The records below are to be restated word for word; their pictures are not.

Stored data entries:
----------------

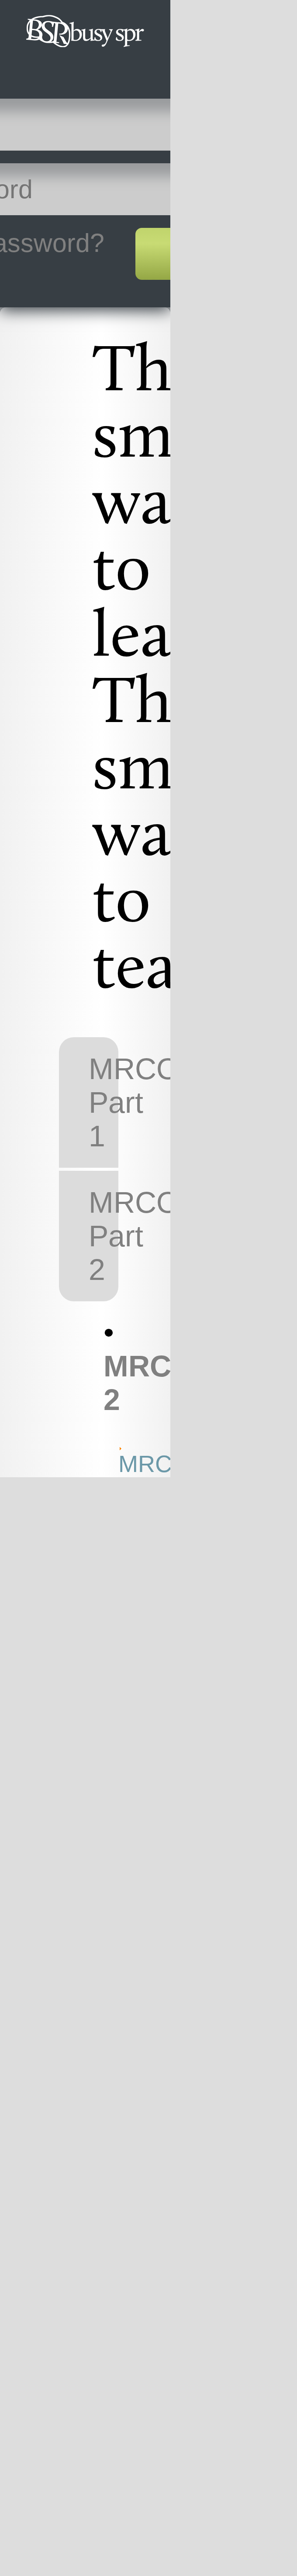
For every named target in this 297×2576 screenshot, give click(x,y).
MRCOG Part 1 (103, 1102)
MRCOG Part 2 (103, 1236)
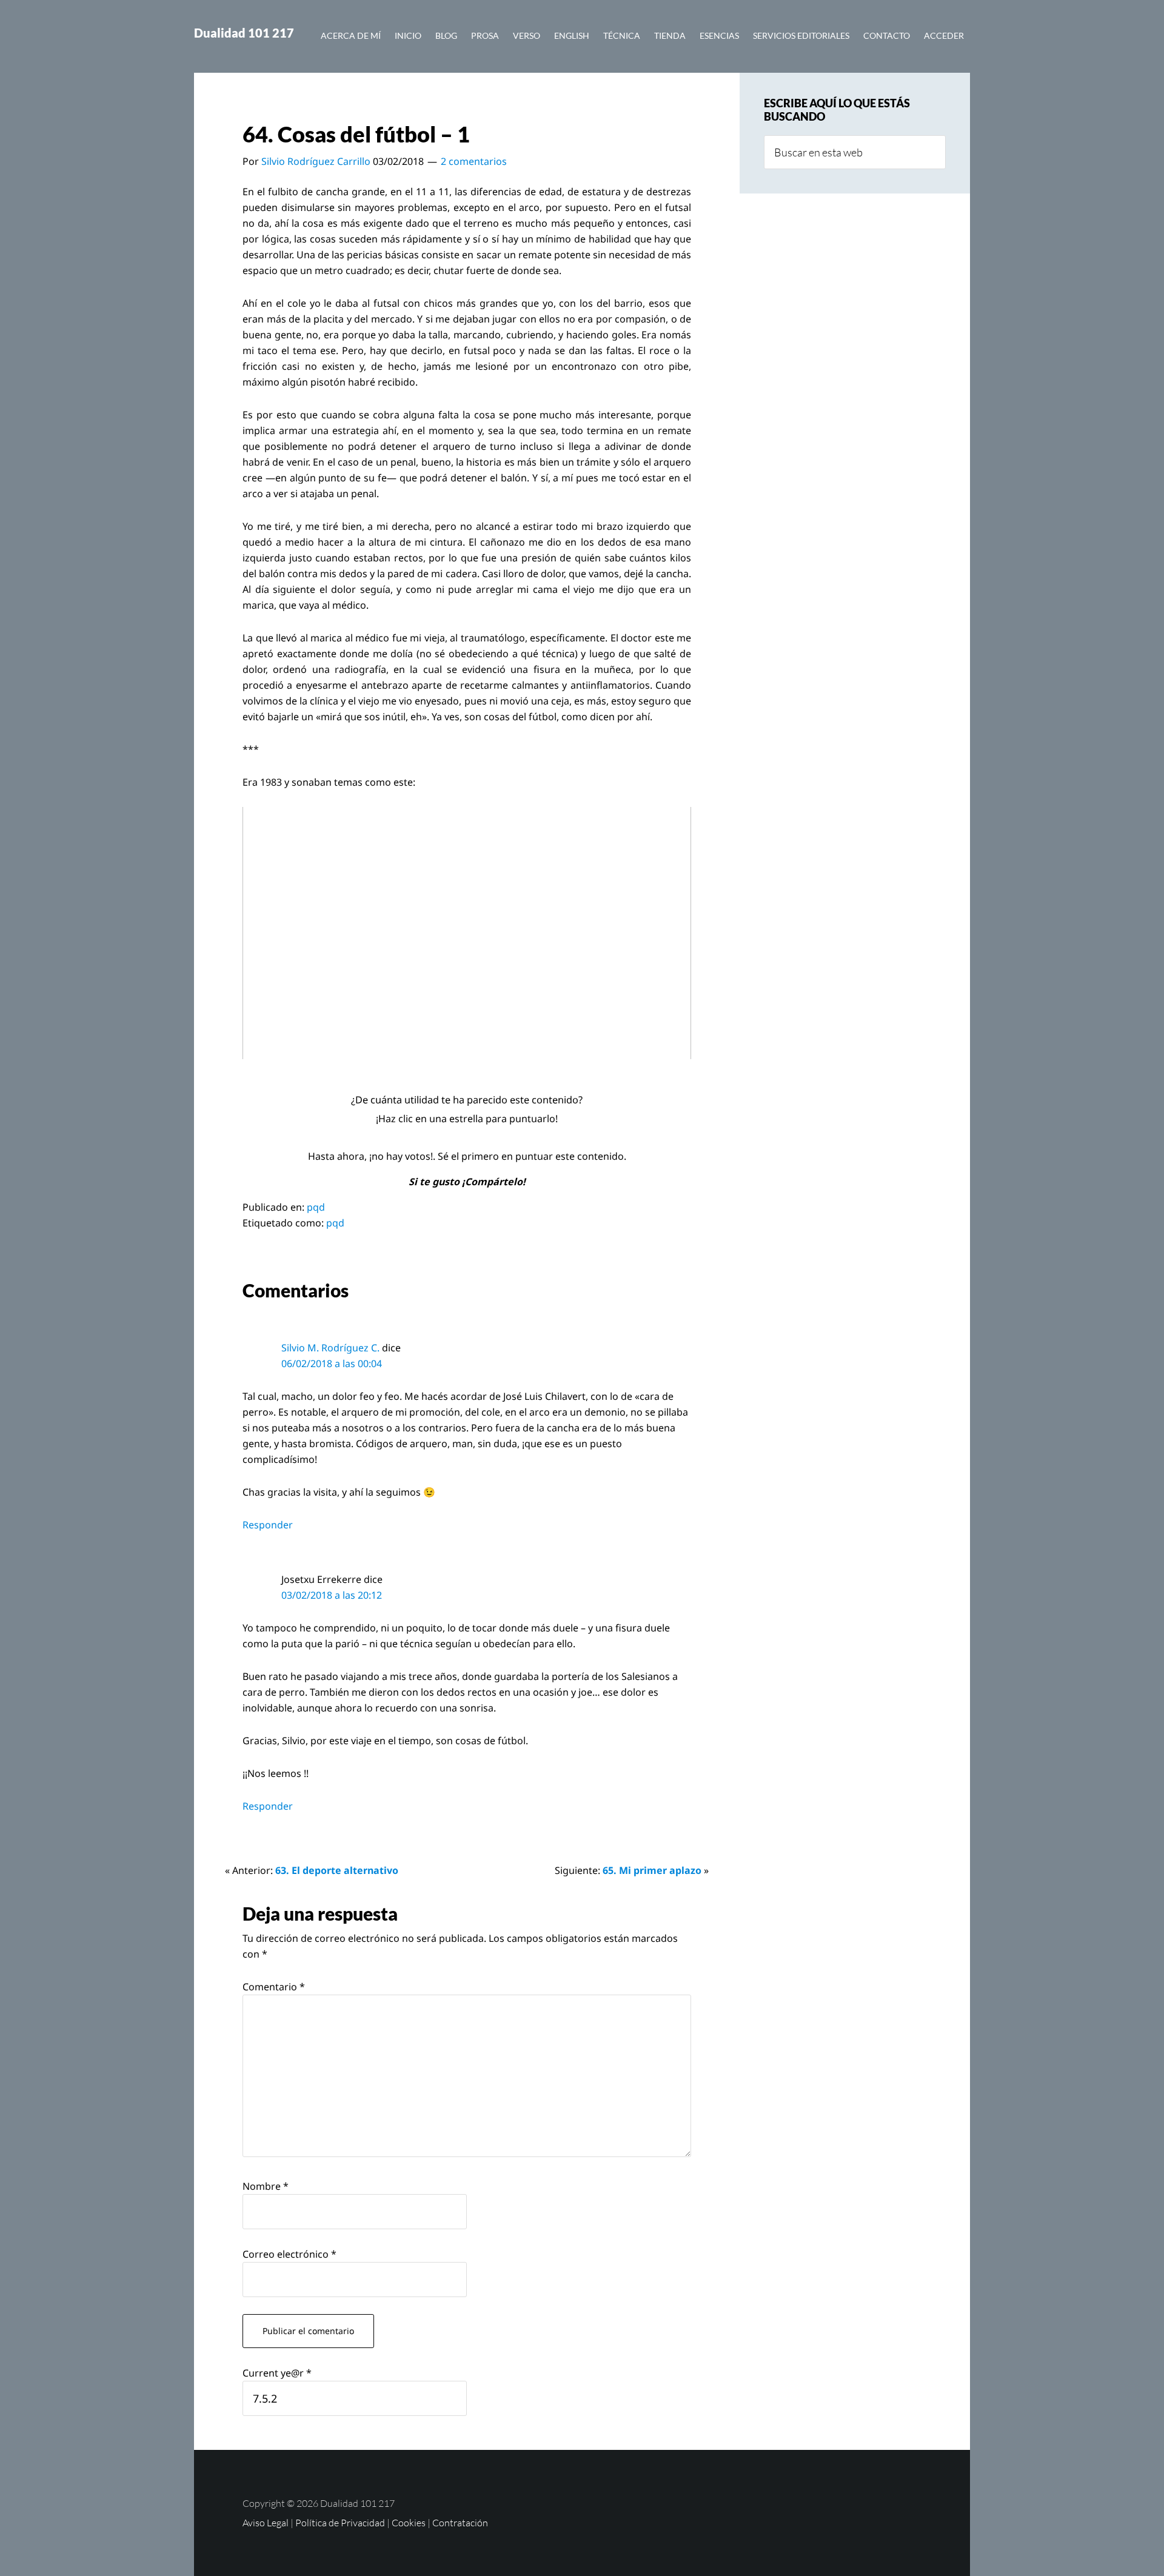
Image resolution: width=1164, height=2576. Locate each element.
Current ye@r (277, 2373)
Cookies (409, 2523)
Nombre (265, 2186)
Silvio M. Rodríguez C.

----------------

Completed task:
For every named target in this 297×2576 screenshot, give click(x,y).
MRCOG Part 1 (103, 1102)
MRCOG Part 2 (103, 1236)
Image resolution: width=1164, height=2576. Locate each element.
Current ye@r (277, 2373)
Cookies (409, 2523)
Nombre (265, 2186)
Silvio M. Rodríguez C.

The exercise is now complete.